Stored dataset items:
==================================================
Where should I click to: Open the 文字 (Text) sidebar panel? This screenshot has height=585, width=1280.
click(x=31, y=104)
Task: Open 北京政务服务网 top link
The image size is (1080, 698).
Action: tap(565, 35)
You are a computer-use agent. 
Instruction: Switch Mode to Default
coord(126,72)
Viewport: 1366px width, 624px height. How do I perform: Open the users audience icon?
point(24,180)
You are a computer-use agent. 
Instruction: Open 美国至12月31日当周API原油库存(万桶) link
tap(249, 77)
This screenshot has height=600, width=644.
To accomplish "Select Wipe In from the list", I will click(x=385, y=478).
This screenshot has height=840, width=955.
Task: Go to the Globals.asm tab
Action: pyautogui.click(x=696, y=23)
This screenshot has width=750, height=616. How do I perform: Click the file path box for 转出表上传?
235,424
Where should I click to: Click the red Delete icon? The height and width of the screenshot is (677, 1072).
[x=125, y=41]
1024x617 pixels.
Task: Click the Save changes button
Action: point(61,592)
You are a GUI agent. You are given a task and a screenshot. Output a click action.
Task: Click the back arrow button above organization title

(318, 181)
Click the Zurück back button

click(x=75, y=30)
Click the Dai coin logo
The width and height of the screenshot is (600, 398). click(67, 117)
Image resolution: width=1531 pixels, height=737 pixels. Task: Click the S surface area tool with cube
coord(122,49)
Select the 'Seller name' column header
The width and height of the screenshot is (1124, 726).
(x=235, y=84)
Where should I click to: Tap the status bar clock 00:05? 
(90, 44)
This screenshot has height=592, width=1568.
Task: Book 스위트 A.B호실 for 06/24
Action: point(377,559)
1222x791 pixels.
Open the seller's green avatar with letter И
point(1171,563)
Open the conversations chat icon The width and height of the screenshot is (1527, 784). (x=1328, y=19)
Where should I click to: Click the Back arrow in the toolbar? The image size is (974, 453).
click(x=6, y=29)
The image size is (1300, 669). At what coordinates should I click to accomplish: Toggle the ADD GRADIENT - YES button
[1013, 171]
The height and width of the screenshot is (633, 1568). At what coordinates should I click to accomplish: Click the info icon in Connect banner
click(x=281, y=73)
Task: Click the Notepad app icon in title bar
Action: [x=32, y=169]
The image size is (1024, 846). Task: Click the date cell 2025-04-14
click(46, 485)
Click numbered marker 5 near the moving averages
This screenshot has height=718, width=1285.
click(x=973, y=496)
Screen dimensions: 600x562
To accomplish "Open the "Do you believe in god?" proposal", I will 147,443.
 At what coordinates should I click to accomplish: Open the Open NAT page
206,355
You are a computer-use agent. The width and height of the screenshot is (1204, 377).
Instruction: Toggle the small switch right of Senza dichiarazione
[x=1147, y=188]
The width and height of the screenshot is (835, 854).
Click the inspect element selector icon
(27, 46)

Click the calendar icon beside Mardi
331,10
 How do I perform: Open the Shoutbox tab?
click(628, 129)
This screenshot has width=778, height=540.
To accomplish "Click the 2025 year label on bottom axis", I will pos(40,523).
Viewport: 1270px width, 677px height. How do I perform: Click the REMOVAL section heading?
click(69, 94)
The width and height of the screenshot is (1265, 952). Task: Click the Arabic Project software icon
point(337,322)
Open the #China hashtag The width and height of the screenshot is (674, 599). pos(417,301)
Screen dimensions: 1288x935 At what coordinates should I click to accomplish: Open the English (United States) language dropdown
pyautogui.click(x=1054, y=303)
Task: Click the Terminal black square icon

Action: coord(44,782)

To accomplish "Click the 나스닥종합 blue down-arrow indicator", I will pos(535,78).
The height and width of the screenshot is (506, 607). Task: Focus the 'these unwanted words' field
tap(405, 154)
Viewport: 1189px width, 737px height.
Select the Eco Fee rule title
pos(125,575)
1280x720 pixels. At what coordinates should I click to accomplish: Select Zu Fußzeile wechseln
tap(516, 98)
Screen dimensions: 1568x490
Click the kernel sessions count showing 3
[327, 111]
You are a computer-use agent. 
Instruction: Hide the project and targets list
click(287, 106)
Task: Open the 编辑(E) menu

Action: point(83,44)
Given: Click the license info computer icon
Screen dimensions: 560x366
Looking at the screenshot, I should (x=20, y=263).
==================================================
The lines to output run from the one containing "The width and height of the screenshot is (1265, 952)." through the last line of the records above; repeat them exactly and nothing more.

■ **TASK OUTPUT**
The width and height of the screenshot is (1265, 952). Task: Click the Arabic Project software icon
point(337,322)
Open the #China hashtag The width and height of the screenshot is (674, 599). pos(417,301)
Screen dimensions: 1288x935 At what coordinates should I click to accomplish: Open the English (United States) language dropdown
pyautogui.click(x=1054, y=303)
Task: Click the Terminal black square icon

Action: coord(44,782)

To accomplish "Click the 나스닥종합 blue down-arrow indicator", I will pos(535,78).
The height and width of the screenshot is (506, 607). Task: Focus the 'these unwanted words' field
tap(405, 154)
Viewport: 1189px width, 737px height.
Select the Eco Fee rule title
pos(125,575)
1280x720 pixels. At what coordinates should I click to accomplish: Select Zu Fußzeile wechseln
tap(516, 98)
Screen dimensions: 1568x490
Click the kernel sessions count showing 3
[327, 111]
You are a computer-use agent. 
Instruction: Hide the project and targets list
click(287, 106)
Task: Open the 编辑(E) menu

Action: point(83,44)
Given: Click the license info computer icon
Screen dimensions: 560x366
Looking at the screenshot, I should (x=20, y=263).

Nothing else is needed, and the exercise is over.